> _Required task_
In the material below, copy the stretch from the line containing "Saturday (505, 776)" through the line containing "Payments (775, 155)", swapping "sessions" for "classes" and leaving everything else unchanged.

> _Given records_
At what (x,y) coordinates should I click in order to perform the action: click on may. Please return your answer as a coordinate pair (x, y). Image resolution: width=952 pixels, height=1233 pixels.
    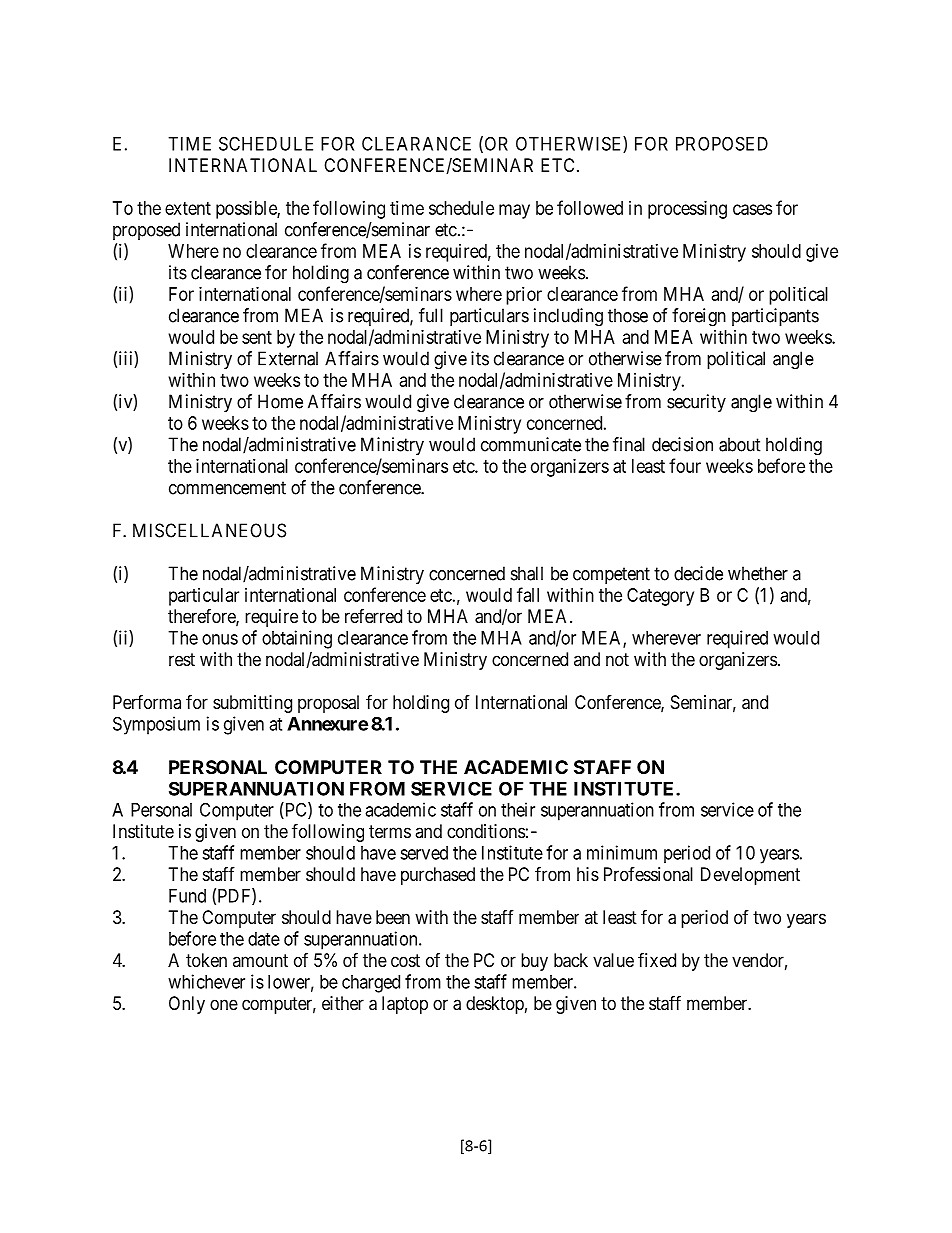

...

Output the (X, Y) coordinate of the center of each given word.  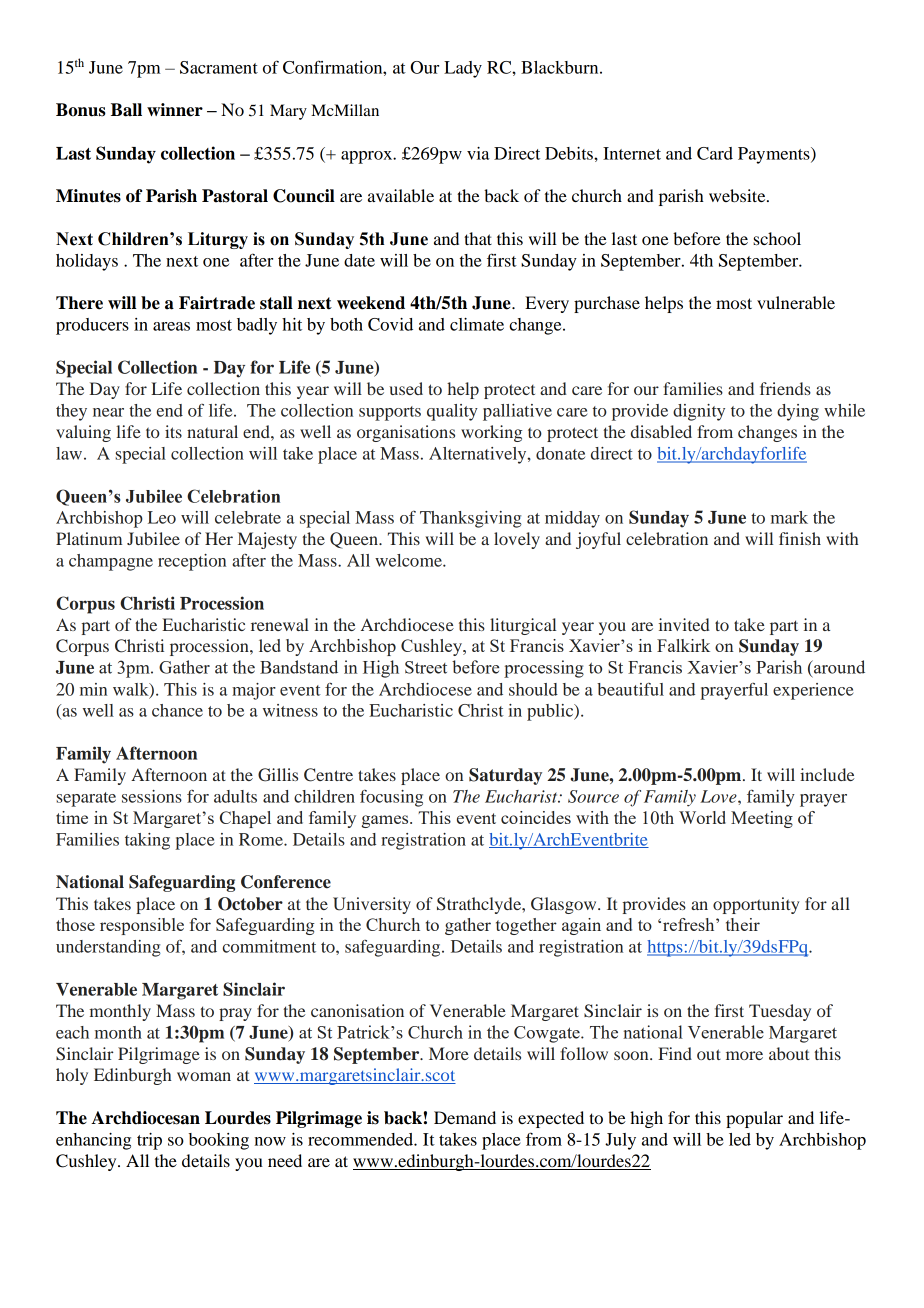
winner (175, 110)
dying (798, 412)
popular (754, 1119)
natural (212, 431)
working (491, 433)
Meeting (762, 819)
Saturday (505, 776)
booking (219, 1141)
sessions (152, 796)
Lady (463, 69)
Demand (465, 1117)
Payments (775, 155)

> _Exercise result_
Saturday (505, 776)
booking (219, 1141)
classes (152, 796)
Lady (463, 69)
Demand (465, 1117)
Payments (775, 155)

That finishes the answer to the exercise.